_Saved entries_

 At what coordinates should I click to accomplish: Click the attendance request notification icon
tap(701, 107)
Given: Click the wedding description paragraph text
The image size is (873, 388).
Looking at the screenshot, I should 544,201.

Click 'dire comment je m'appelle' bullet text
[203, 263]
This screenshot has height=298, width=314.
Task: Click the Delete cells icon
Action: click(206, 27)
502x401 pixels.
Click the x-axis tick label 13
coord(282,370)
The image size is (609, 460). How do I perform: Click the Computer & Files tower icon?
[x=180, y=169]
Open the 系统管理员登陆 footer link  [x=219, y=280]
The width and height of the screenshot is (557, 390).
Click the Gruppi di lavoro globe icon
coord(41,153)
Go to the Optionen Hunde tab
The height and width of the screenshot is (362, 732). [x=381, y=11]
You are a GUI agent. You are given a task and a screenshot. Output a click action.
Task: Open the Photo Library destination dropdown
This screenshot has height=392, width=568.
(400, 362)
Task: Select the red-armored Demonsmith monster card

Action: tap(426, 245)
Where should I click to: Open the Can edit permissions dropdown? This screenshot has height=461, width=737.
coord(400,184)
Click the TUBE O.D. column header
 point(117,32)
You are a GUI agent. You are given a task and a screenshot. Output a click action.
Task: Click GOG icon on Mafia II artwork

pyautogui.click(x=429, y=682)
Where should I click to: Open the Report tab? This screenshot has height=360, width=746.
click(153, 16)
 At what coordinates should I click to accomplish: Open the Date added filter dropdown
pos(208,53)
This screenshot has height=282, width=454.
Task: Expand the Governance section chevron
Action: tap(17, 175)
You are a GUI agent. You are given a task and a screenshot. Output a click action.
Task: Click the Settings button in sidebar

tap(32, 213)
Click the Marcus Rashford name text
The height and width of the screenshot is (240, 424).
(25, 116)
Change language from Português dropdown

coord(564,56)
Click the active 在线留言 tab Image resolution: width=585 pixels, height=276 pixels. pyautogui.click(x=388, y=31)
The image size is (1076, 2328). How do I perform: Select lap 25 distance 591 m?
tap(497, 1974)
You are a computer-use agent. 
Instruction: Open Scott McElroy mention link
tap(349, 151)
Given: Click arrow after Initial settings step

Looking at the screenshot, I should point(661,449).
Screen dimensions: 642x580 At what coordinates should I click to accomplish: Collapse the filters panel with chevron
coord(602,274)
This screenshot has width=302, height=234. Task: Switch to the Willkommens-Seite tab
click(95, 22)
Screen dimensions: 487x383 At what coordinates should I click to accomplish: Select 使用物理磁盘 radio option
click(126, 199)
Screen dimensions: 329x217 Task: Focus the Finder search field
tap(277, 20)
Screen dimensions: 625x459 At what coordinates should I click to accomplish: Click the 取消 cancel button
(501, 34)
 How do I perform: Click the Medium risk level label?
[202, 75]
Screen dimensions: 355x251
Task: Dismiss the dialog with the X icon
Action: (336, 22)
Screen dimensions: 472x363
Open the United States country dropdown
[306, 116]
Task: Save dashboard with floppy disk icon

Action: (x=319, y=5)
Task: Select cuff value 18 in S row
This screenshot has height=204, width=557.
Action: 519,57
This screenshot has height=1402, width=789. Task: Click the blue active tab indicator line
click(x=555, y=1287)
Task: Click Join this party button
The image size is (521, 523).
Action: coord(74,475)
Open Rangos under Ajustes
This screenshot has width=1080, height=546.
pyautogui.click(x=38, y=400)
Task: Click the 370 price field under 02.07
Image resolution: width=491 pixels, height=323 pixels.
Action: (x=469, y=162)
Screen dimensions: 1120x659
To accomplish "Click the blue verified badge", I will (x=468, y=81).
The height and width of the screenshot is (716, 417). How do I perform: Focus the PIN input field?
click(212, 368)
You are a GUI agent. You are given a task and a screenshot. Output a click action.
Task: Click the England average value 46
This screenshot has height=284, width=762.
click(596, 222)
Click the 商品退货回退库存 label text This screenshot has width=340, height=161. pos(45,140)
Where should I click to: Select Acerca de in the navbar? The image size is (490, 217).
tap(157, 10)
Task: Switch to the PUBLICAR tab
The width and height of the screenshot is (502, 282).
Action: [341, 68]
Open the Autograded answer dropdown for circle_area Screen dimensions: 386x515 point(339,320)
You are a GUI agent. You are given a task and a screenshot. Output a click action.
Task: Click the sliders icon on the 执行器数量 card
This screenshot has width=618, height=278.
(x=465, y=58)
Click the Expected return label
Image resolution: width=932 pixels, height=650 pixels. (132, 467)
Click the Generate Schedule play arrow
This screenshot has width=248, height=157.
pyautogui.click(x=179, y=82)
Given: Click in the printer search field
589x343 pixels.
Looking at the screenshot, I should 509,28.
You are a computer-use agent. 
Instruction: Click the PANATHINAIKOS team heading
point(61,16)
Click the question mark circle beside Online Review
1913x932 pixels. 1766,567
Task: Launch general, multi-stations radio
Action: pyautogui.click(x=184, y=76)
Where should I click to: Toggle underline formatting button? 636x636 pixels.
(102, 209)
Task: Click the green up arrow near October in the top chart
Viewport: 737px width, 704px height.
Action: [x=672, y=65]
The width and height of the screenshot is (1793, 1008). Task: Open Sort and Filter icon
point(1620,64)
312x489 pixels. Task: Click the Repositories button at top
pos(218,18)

_REQUIRED ACTION_
Write out the lines from the one containing "Click the 商品退货回退库存" through the last line of the records above. Include both of those lines and nothing else.

_SOLUTION FOR THIS TASK_
Click the 商品退货回退库存 label text This screenshot has width=340, height=161. pos(45,140)
Where should I click to: Select Acerca de in the navbar? The image size is (490, 217).
tap(157, 10)
Task: Switch to the PUBLICAR tab
The width and height of the screenshot is (502, 282).
Action: [341, 68]
Open the Autograded answer dropdown for circle_area Screen dimensions: 386x515 point(339,320)
You are a GUI agent. You are given a task and a screenshot. Output a click action.
Task: Click the sliders icon on the 执行器数量 card
This screenshot has width=618, height=278.
(x=465, y=58)
Click the Expected return label
Image resolution: width=932 pixels, height=650 pixels. (132, 467)
Click the Generate Schedule play arrow
This screenshot has width=248, height=157.
pyautogui.click(x=179, y=82)
Given: Click in the printer search field
589x343 pixels.
Looking at the screenshot, I should 509,28.
You are a computer-use agent. 
Instruction: Click the PANATHINAIKOS team heading
point(61,16)
Click the question mark circle beside Online Review
1913x932 pixels. 1766,567
Task: Launch general, multi-stations radio
Action: pyautogui.click(x=184, y=76)
Where should I click to: Toggle underline formatting button? 636x636 pixels.
(102, 209)
Task: Click the green up arrow near October in the top chart
Viewport: 737px width, 704px height.
Action: [x=672, y=65]
The width and height of the screenshot is (1793, 1008). Task: Open Sort and Filter icon
point(1620,64)
312x489 pixels. Task: Click the Repositories button at top
pos(218,18)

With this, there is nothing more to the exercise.